Load or create a new model

In [None]:
load_previous_model = False

if load_previous_model:
    model = ImprovedGNNClassifier(
        in_channels=checkpoint["in_channels"],
        hidden_channels=checkpoint["hidden_channels"],
        out_channels=checkpoint["out_channels"],
        num_layers=checkpoint["num_layers"],
        dropout=checkpoint["dropout"],
    ).to(device)
    model.load_state_dict(checkpoint["model_state_dict"])

    optimizer = torch.optim.AdamW(
        model.parameters(),
        lr=0.005,          # même LR qu’à l’entraînement initial
        weight_decay=1e-4
    )
    optimizer.load_state_dict(checkpoint["optimizer_state_dict"])

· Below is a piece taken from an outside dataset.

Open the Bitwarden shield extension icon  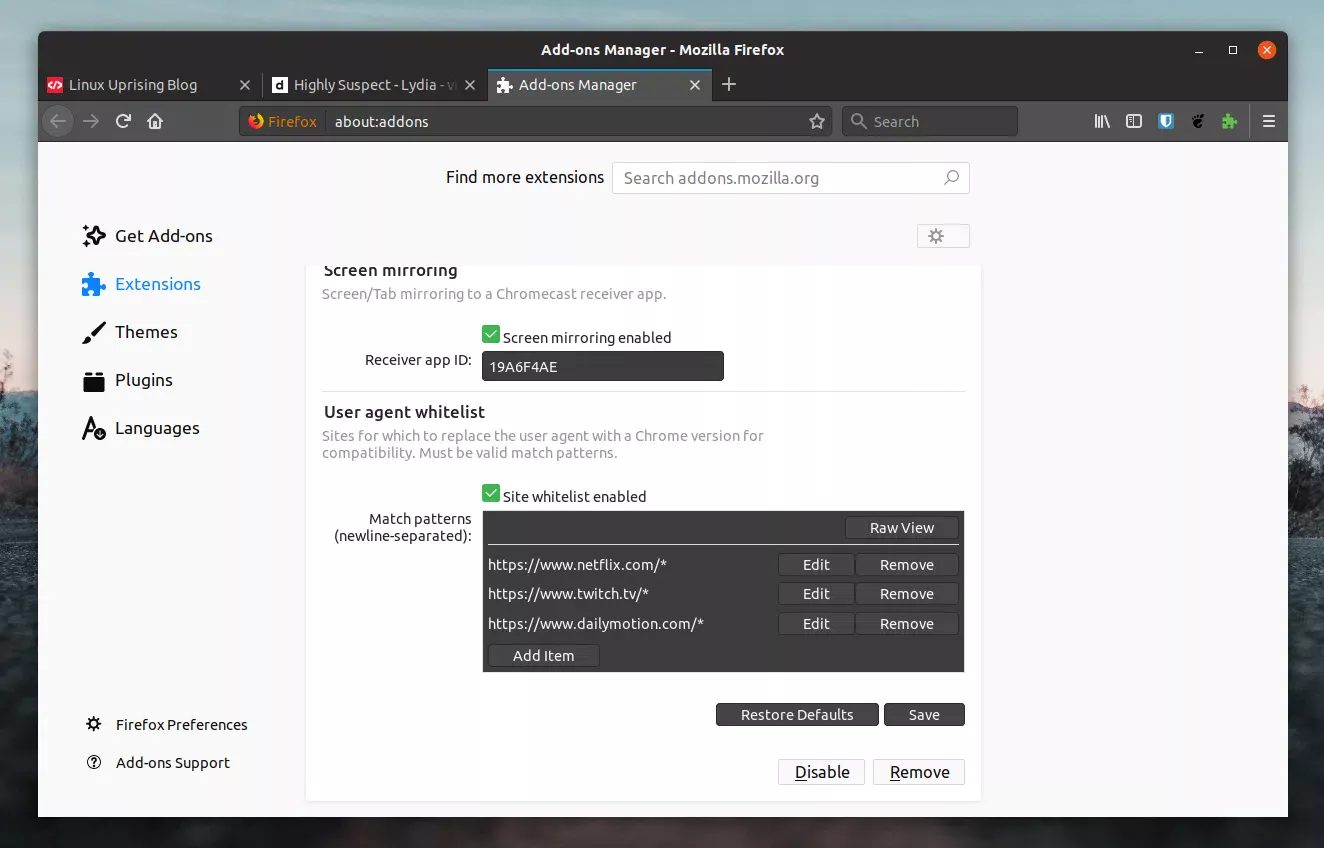click(x=1165, y=121)
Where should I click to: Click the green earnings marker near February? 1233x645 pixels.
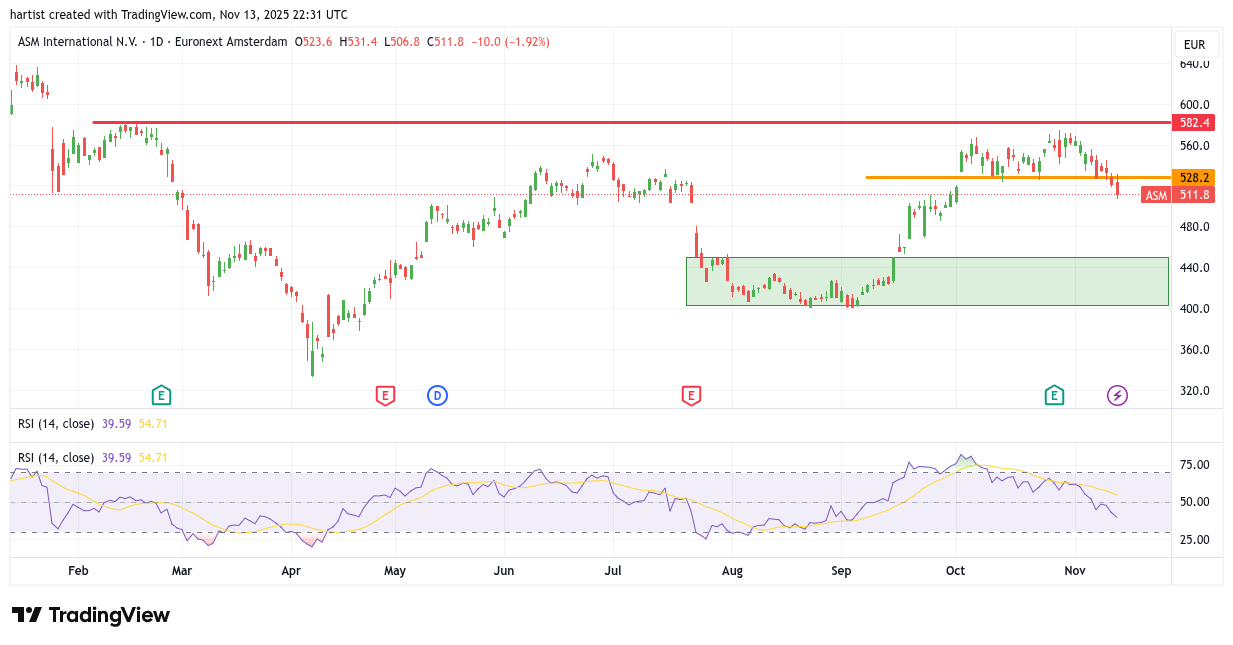click(x=161, y=395)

    start_epoch = checkpoint["epoch"] + 1
else:
    in_channels = 1
    hidden_channels = 256  # Increased hidden size for better capacity
    out_channels = len(class_mapping)
    num_layers = 8  # Stack more GCN layers
    dropout = 0.5

    model = ImprovedGNNClassifier(in_channels, hidden_channels, out_channels, num_layers, dropout)
    optimizer = torch.optim.AdamW(model.parameters(), lr=0.005, weight_decay=1e-4)
    criterion = torch.nn.CrossEntropyLoss()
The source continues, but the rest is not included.